-- Material supplied follows --
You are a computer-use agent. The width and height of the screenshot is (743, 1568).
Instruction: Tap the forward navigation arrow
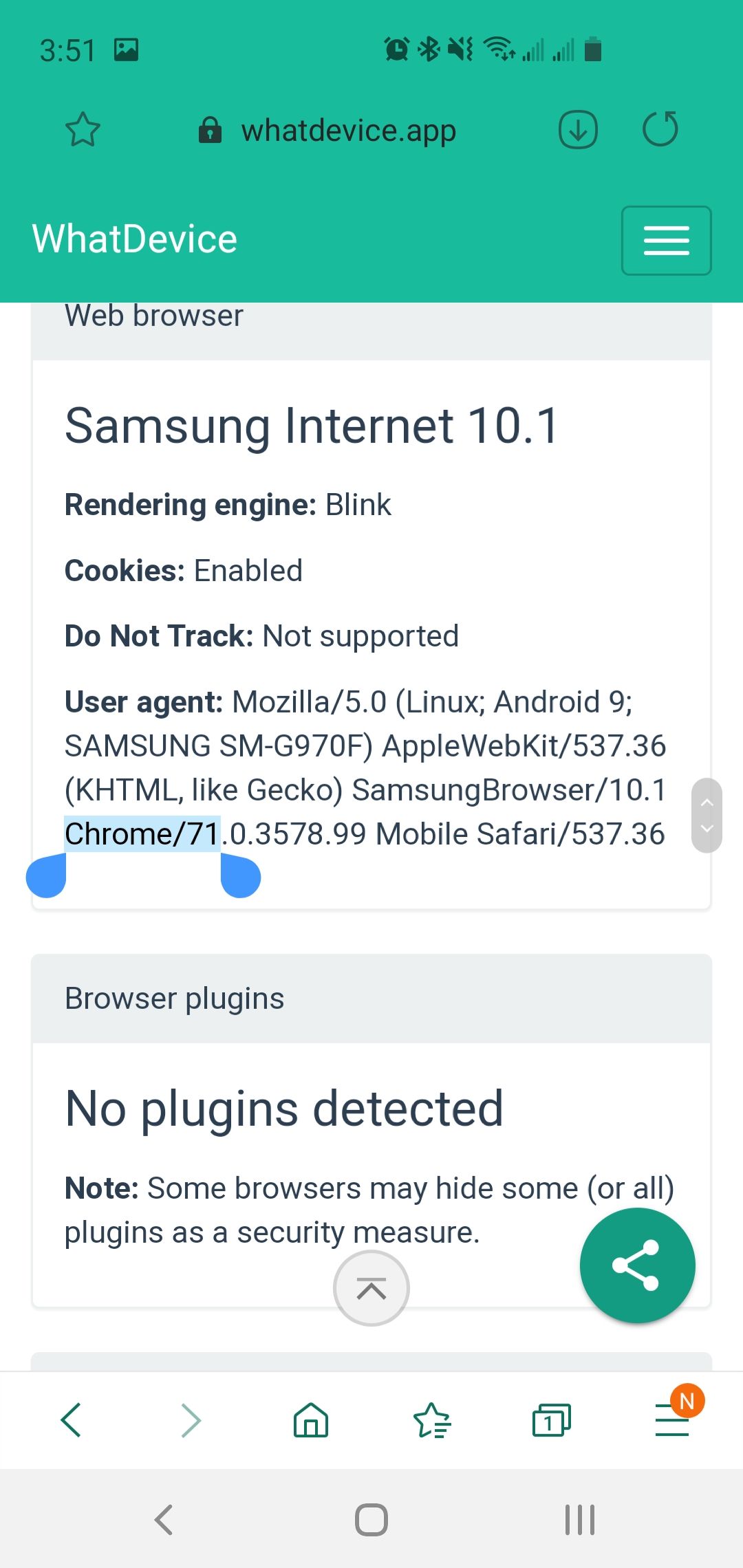(x=190, y=1420)
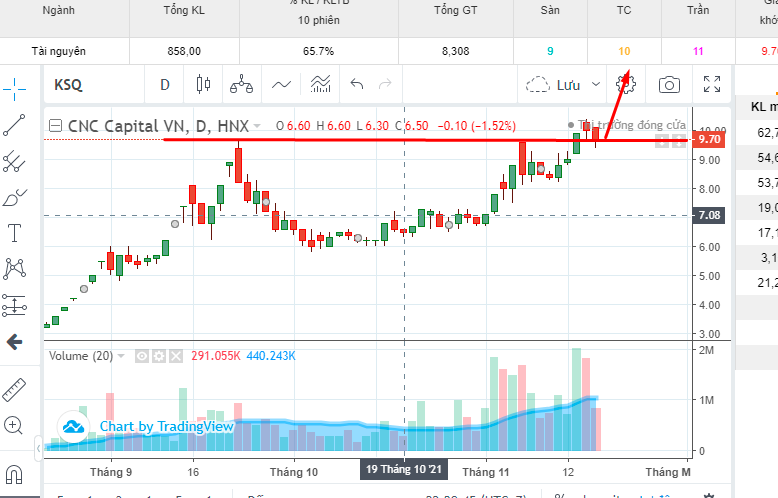Take a chart snapshot with camera icon
The height and width of the screenshot is (498, 778).
[x=669, y=85]
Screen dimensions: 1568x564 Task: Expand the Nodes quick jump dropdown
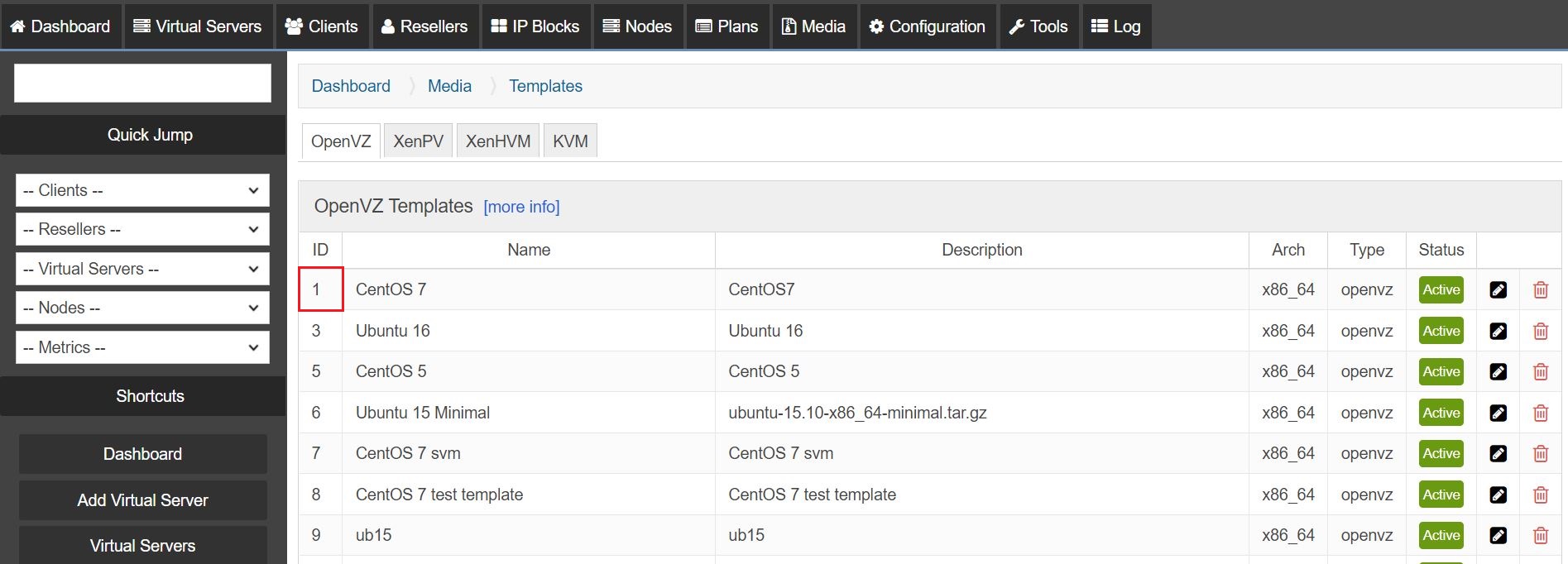click(x=142, y=308)
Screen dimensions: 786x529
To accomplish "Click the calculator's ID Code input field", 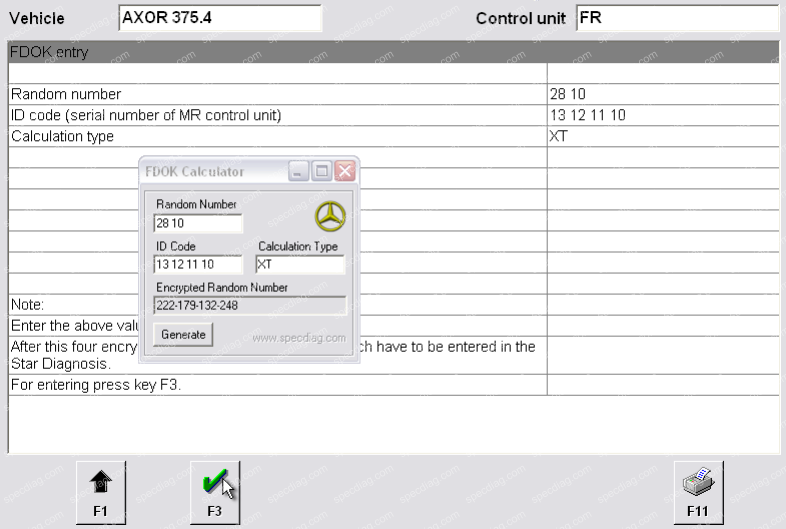I will pyautogui.click(x=197, y=265).
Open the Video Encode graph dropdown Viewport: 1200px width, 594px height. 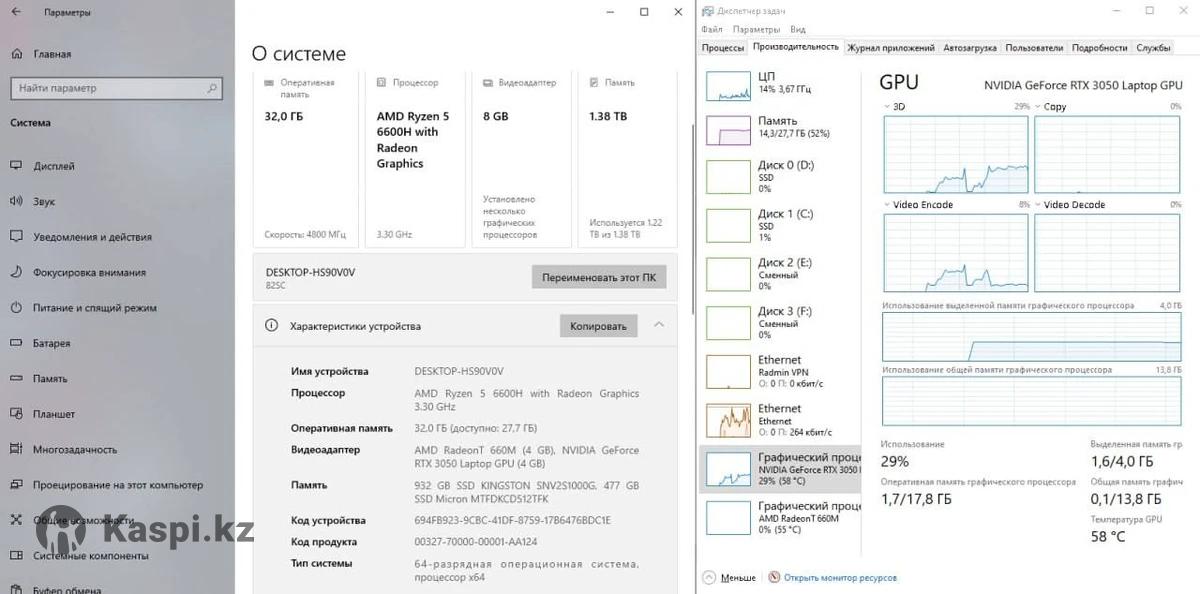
-- Material supplied concluded --
» Task
Exactly as written, restate the lines above from the opening line through the one holding "Screen dimensions: 786x529", omitting the pictures.

» Solved exercise
You are a computer-use agent. The width and height of the screenshot is (743, 1568).
Instruction: Tap the forward navigation arrow
(x=190, y=1420)
Take a chart snapshot with camera icon
The height and width of the screenshot is (498, 778).
[x=669, y=85]
Screen dimensions: 1568x564 Task: Expand the Nodes quick jump dropdown
click(x=142, y=308)
Screen dimensions: 786x529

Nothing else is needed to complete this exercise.